The Welsh stories just outlined are interesting not just because of the importance of bread in them: as many readers will know, it’s dangerous to eat the food offered when in faeryland because then you will never escape; here that concept is reversed and a faery is lured into the mortal world by consuming our food.

There is something mysterious and semi-magical about bread, certainly. It can provide charmed protection for people or bestow supernatural powers, although the sort of meal used and the manner of preparation seem to vary widely. In one Scottish story a man who has stolen from the faeries is pursued by them and they cry out, “You wouldn’t be so fast if it wasn’t for the hardness of your bread.” In a similar tale, a Perthshire man was troubled by faery cattle eating his crops.
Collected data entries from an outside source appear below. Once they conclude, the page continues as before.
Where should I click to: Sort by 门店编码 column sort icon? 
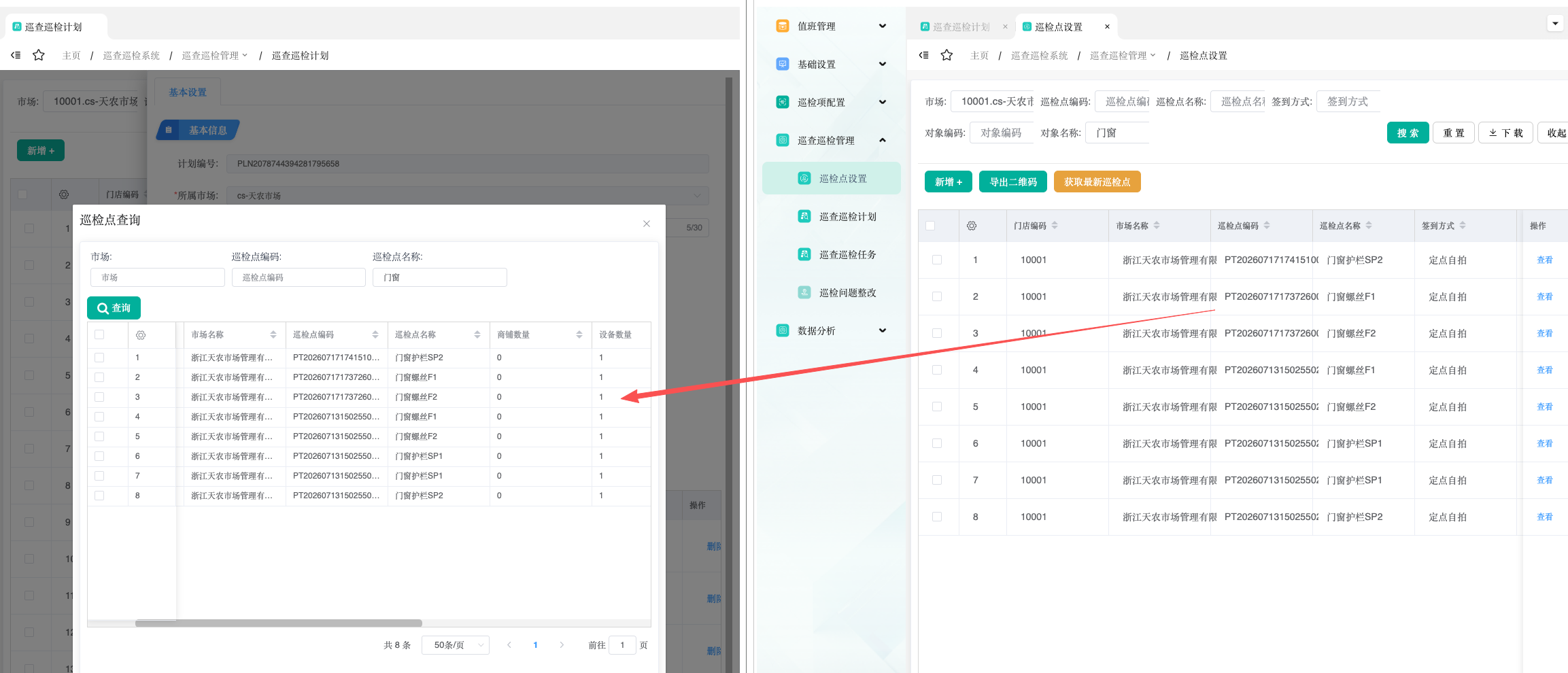coord(1055,225)
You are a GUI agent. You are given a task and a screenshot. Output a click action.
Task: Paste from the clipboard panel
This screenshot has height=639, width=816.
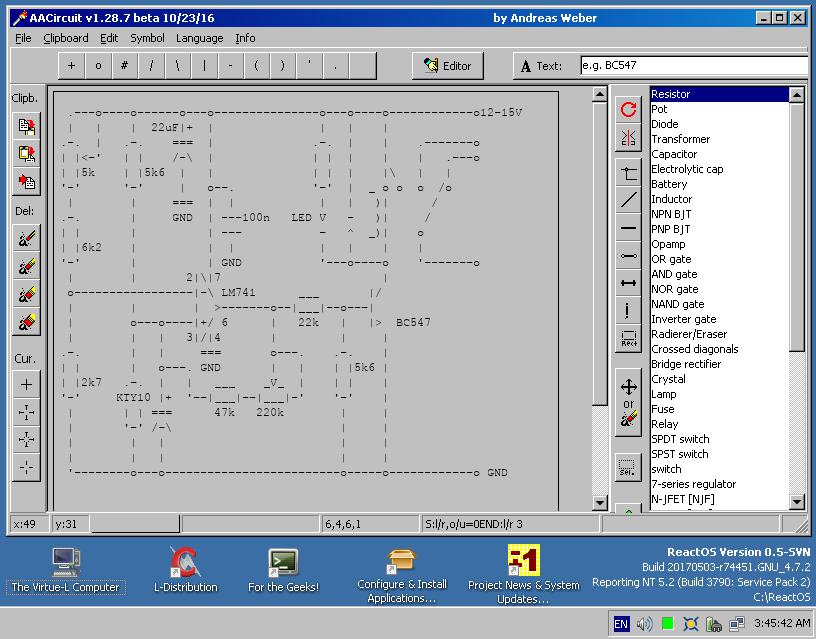coord(26,183)
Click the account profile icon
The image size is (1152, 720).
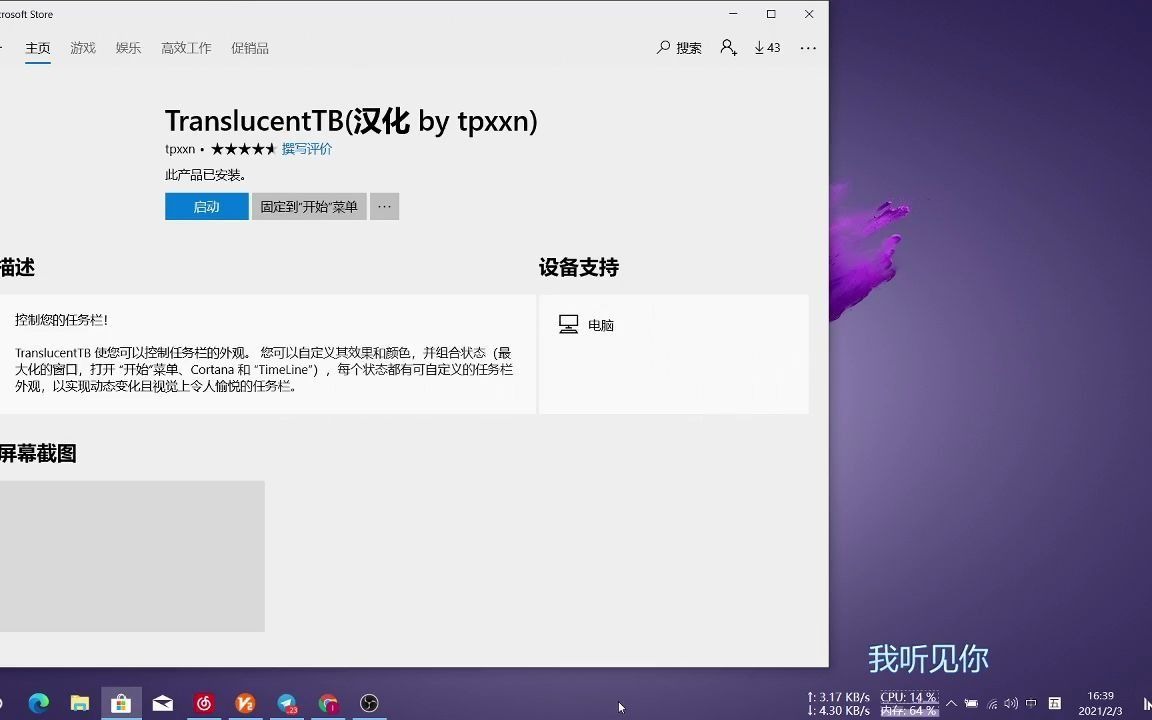pos(728,47)
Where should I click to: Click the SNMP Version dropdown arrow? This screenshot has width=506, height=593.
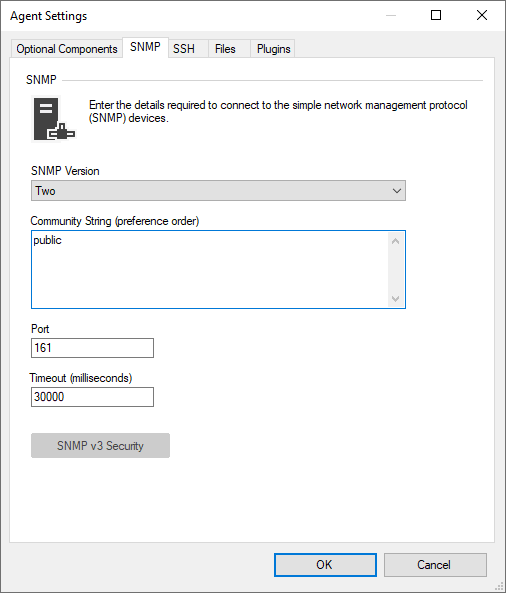tap(396, 191)
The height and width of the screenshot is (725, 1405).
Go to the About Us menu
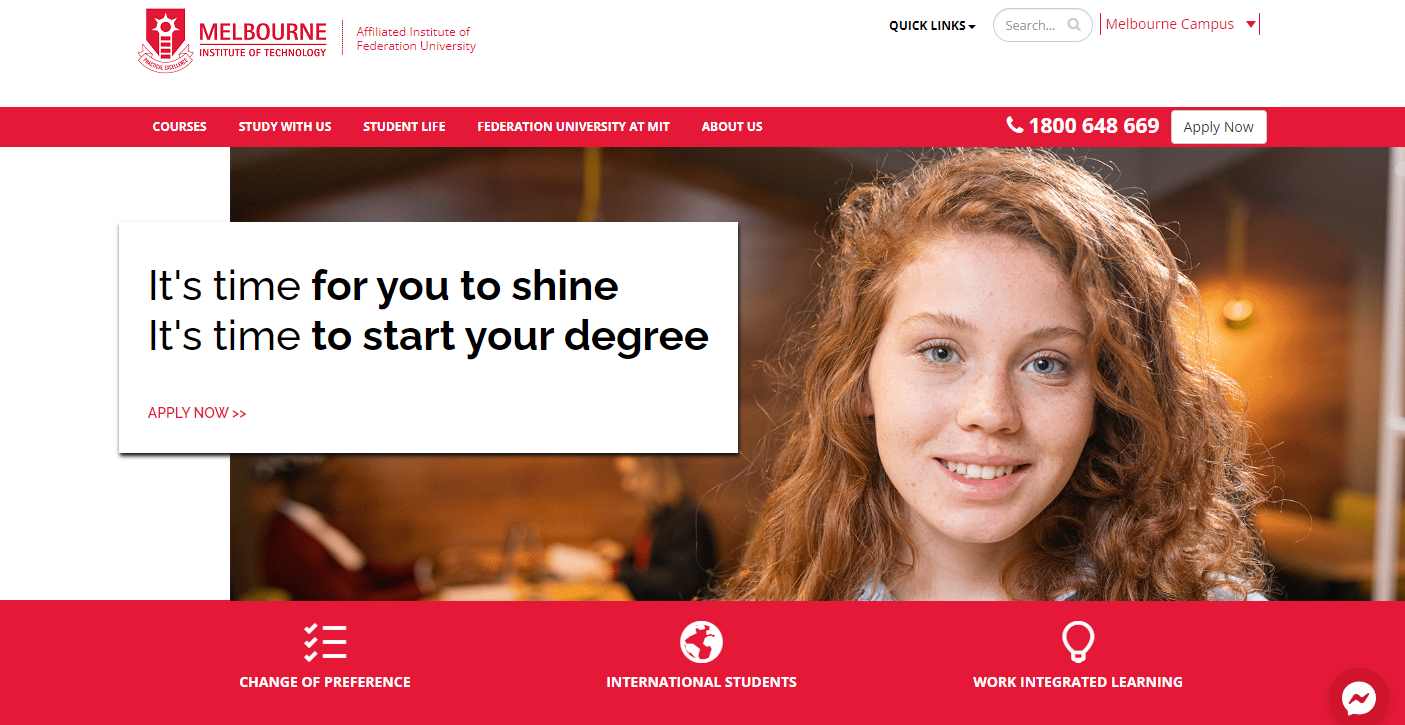tap(732, 127)
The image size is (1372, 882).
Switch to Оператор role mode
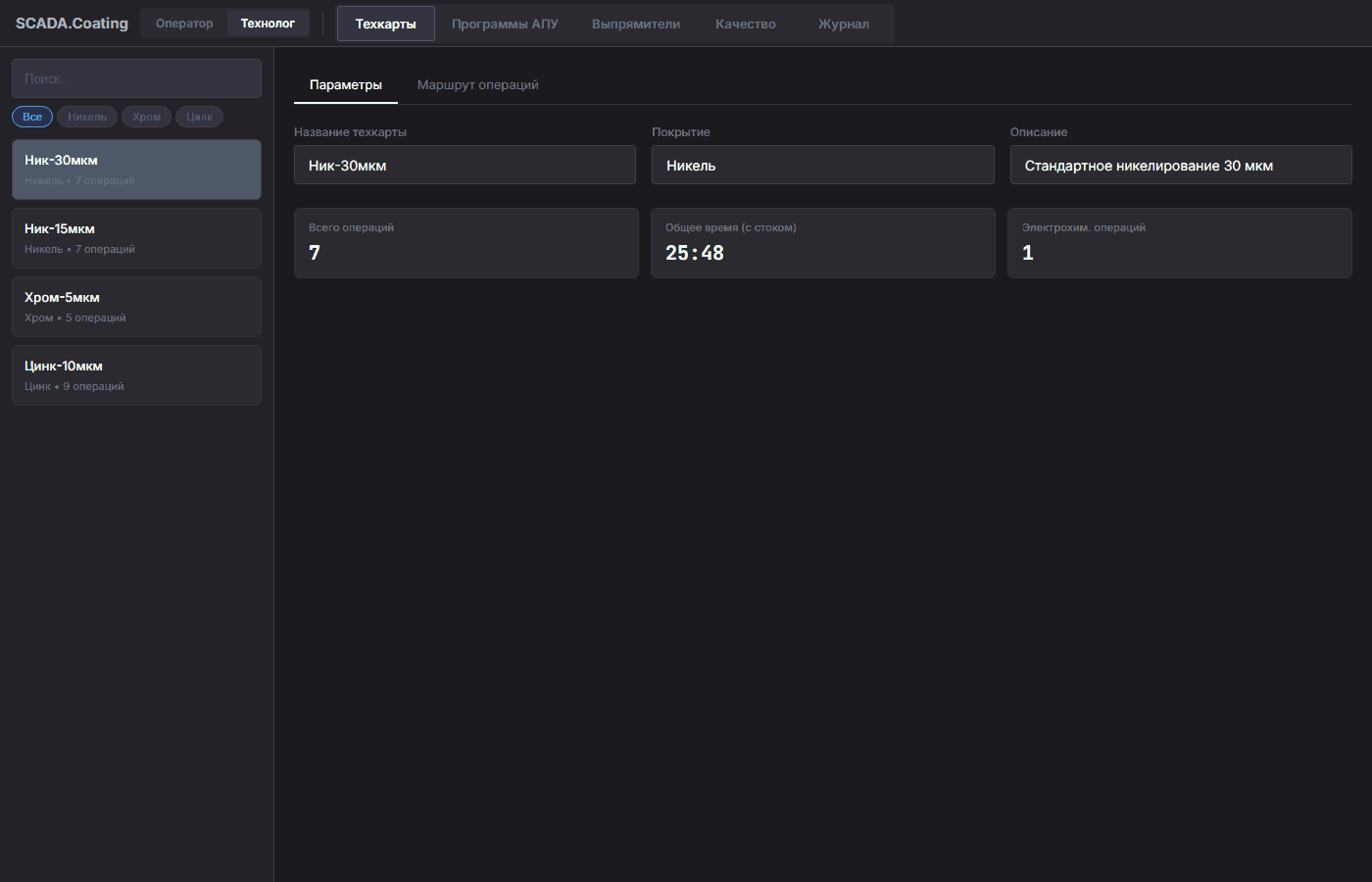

He could never catch them until one day, as he futilely chased a dun cow around his land, a faery woman appeared to him and advised that he’d do better if he ate barley bannocks turned on the griddle and milk from black goats. He followed her advice, caught the faery cow and thereafter had the best milk herd in the district. The bread magic works both ways: an incident from the Hebrides involves a mermaid escaping into the sea; she’s nearly caught by a man and she tells him his failure can be ascribed to the dryness of his bread—whereas if he’d eaten porridge and milk, he’d have overtaken her.208

Bread somehow works to protect people from faery ill will. It was widely believed throughout Britain that carrying a crust was a sure way of protecting yourself from malign influences. Witness Stuart poet Robert Herrick’s rhyme:

If ye feare to be affrighted,

When ye are (by chance) benighted,

In your pocket for a trust

Carrie nothing but a Crust:

For that holy piece of Bread,

Charmes the danger, and the dread.

The verse seems to imply that, originally, people carried a piece of consecrated host, but eventually any sort of bread was thought to be just as good. Right across in Scotland oatcakes were thought to have protective powers: a bannock hung over a cottage threshold would protect a mother and her newborn child inside and burning an oatcake would drive off the faeries.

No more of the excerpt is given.